COVID-19: Obesity increases risk of hospitalization

25/08/2020 11:39

New York - In addition to cardiovascular disorders and diabetes, obesity is one of the risk factors for a severe course of COVID-19 disease. This emerges from a case series in medRxiv (2020; doi: 10.1101 / 2020.04.08.20057794).

More than 1/3 of all Americans are obese with a body mass index of more than 30 kg / m2. Obesity increases susceptibility to a number of diseases, and severe courses of COVID-19 appear to be no exception.

Of the 4,103 patients treated at any of the 4 clinics and 260 outpatient centers at NYU Langone Medical Center, 1,101 were obese. The share of 26.8% is thus below the national average, which could be related to the fact that the facility affiliated with the University of New York (NYU) treats better-off residents of the metropolis.

About half of the patients diagnosed with COVID-19 had to be hospitalized. These persons were older (on average 62 versus 41 years), more often male (62.6 versus 39.0%), they had more frequent chronic previous illnesses (71.9 versus 29.9%) and they were more often obese (39.8 versus 14.4%) than patients with COVID-19 who were not admitted to the hospital.

In a regression analysis by researchers at NYU's Grossman School of Medicine, obesity was one of the top risk factors for hospitalization by age. Leora Horwitz's team determined an odds ratio of 66.8 for an age over 75 years. The 65- to 74-year-olds also had a significantly higher risk of hospitalization with an odds ratio of 10.9. A BMI of over 40 kg / m2 (odds ratio 6.2) and a BMI of 30 to 40 kg / m2 (odds ratio 4.3) followed in the sequence.

Obesity was about as much a risk to patients as heart failure (odds ratio 4.3), but significantly more than lung diseases (odds ratio 1.3) or cancer (odds ratio 1.2). It was striking that, in addition to diabetes mellitus (odds ratio 2.8), chronic kidney disease (odds ratio 3.1) favored a severe course.

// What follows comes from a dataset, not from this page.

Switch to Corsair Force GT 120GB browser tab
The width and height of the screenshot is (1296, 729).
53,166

Obesity also increased the risk of a life-threatening course of COVID-19 that required intensive medical treatment (with or without ventilation) or hospice care and / or death. The odds ratio was 1.38 for a BMI of 30 to 40 kg / m2 and 1.73 for a BMI over 40 kg / m2.

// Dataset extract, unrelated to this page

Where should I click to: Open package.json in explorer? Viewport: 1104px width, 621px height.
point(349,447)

It is unclear why more severe COVID-19 courses occur in obese patients. Horwitz suspects that the inflammatory reactions associated with (visceral) obesity play a role.

The predictors of a life-threatening course included - regardless of obesity - a low blood oxygen saturation of less than 88% (odds ratio 6.99) and a D-dimer of over 2500 ng / ml (odds ratio 6.9) Ferritin above 2,500 ng / ml (odds ratio 6.9) and a C-reactive protein above 200 mg / l (odds ratio 5.8) on admission.